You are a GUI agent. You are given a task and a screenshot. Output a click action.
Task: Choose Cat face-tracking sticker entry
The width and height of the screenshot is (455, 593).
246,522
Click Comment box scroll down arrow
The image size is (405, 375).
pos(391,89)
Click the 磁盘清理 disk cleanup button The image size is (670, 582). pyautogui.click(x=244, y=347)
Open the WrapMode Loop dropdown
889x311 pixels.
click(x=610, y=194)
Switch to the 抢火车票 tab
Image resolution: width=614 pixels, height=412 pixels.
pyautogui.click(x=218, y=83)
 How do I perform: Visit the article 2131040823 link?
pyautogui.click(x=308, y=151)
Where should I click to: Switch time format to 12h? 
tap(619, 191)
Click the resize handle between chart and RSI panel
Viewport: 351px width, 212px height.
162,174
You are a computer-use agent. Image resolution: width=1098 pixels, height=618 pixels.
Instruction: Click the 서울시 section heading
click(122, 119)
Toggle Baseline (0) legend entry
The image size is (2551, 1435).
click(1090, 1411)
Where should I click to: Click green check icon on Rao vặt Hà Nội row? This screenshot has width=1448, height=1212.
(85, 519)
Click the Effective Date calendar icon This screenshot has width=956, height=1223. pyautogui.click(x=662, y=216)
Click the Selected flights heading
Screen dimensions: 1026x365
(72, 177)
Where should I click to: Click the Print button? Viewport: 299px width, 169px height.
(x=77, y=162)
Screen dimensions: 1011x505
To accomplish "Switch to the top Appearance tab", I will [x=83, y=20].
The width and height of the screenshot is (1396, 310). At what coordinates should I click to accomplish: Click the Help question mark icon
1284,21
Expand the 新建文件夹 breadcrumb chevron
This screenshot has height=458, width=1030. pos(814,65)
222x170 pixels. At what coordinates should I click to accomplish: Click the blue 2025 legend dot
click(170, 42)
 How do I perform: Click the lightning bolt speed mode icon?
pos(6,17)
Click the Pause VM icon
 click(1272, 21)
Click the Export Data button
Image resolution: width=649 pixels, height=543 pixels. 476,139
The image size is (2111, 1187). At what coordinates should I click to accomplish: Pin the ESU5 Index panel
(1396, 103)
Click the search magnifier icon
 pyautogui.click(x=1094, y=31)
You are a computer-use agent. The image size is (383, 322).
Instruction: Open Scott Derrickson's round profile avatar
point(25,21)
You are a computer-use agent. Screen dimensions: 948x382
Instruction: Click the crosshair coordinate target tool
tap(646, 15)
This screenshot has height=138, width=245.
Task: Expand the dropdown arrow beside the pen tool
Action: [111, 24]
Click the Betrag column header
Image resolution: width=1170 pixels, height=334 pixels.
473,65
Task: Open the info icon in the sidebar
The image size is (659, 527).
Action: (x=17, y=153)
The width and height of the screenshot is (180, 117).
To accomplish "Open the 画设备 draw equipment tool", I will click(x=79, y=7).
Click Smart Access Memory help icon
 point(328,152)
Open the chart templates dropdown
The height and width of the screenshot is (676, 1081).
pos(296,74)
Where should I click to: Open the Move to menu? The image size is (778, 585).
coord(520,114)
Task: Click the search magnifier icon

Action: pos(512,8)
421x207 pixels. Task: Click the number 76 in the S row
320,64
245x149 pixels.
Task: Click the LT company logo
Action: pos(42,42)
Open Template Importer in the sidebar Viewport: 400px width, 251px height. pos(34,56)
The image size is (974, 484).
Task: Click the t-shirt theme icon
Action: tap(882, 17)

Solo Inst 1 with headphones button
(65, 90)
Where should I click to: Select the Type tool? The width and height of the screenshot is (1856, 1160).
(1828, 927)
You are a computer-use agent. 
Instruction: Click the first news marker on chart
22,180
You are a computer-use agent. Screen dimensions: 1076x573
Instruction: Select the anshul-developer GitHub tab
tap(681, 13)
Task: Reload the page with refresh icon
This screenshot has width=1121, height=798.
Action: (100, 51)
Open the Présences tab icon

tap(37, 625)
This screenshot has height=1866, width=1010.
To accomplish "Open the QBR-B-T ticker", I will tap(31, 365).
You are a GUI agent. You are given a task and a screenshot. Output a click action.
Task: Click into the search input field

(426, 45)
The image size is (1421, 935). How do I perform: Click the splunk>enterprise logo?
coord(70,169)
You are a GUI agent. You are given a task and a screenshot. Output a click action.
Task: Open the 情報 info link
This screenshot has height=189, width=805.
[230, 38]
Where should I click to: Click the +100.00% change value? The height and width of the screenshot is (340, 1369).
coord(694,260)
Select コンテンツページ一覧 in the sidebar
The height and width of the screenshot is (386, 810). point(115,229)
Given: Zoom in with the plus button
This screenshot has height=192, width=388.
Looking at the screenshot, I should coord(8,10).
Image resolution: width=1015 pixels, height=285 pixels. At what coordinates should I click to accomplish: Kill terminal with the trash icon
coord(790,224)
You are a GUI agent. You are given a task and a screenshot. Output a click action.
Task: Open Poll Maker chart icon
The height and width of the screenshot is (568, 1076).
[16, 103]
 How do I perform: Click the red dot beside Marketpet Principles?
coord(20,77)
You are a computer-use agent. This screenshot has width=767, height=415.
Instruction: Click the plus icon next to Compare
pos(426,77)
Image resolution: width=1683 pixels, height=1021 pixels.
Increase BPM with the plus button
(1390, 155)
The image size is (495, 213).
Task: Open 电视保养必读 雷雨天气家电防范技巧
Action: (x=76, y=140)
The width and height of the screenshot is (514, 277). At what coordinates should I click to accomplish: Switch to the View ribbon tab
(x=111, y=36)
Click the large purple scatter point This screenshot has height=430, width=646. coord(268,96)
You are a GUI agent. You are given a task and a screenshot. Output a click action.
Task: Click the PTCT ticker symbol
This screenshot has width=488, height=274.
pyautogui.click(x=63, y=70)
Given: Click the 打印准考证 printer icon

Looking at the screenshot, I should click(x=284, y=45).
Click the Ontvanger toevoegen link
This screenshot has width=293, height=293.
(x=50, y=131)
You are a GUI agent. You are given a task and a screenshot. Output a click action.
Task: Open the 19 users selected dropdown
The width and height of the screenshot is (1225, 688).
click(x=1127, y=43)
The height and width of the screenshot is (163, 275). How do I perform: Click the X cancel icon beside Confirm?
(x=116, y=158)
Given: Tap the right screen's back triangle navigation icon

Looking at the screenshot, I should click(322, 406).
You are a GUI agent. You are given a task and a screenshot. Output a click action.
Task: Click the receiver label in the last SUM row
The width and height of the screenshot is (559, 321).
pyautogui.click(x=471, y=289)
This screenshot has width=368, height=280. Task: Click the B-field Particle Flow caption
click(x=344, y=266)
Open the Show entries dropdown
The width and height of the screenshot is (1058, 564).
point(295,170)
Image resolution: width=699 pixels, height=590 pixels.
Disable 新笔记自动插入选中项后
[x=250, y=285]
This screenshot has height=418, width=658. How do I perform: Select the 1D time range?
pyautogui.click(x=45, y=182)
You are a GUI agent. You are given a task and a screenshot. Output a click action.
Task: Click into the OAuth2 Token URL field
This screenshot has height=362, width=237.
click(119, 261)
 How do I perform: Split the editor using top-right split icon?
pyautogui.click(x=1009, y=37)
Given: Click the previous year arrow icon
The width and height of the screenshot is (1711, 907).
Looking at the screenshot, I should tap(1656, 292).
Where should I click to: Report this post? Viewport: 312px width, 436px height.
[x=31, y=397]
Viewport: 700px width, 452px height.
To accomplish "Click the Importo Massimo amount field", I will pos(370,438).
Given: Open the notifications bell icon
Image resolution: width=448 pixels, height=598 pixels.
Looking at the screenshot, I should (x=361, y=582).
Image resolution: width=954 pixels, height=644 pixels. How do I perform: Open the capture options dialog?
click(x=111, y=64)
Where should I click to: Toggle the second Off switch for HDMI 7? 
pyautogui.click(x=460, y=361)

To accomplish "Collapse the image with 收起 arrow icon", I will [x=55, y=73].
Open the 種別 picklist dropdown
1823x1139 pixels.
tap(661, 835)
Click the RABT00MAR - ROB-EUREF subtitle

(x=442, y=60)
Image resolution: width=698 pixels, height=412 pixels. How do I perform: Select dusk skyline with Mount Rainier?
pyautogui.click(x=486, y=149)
|---|
## Stated goal
Output the lines above as a numbered list with blank lines omitted, beginning at the line that contains "Viewport: 700px width, 452px height." and continuing through the final line.

## Worked answer
1. Viewport: 700px width, 452px height.
2. To accomplish "Click the Importo Massimo amount field", I will pos(370,438).
3. Given: Open the notifications bell icon
4. Image resolution: width=448 pixels, height=598 pixels.
5. Looking at the screenshot, I should (x=361, y=582).
6. Image resolution: width=954 pixels, height=644 pixels. How do I perform: Open the capture options dialog?
7. click(x=111, y=64)
8. Where should I click to: Toggle the second Off switch for HDMI 7? 
9. pyautogui.click(x=460, y=361)
10. To accomplish "Collapse the image with 收起 arrow icon", I will [x=55, y=73].
11. Open the 種別 picklist dropdown
12. 1823x1139 pixels.
13. tap(661, 835)
14. Click the RABT00MAR - ROB-EUREF subtitle
15. (x=442, y=60)
16. Image resolution: width=698 pixels, height=412 pixels. How do I perform: Select dusk skyline with Mount Rainier?
17. pyautogui.click(x=486, y=149)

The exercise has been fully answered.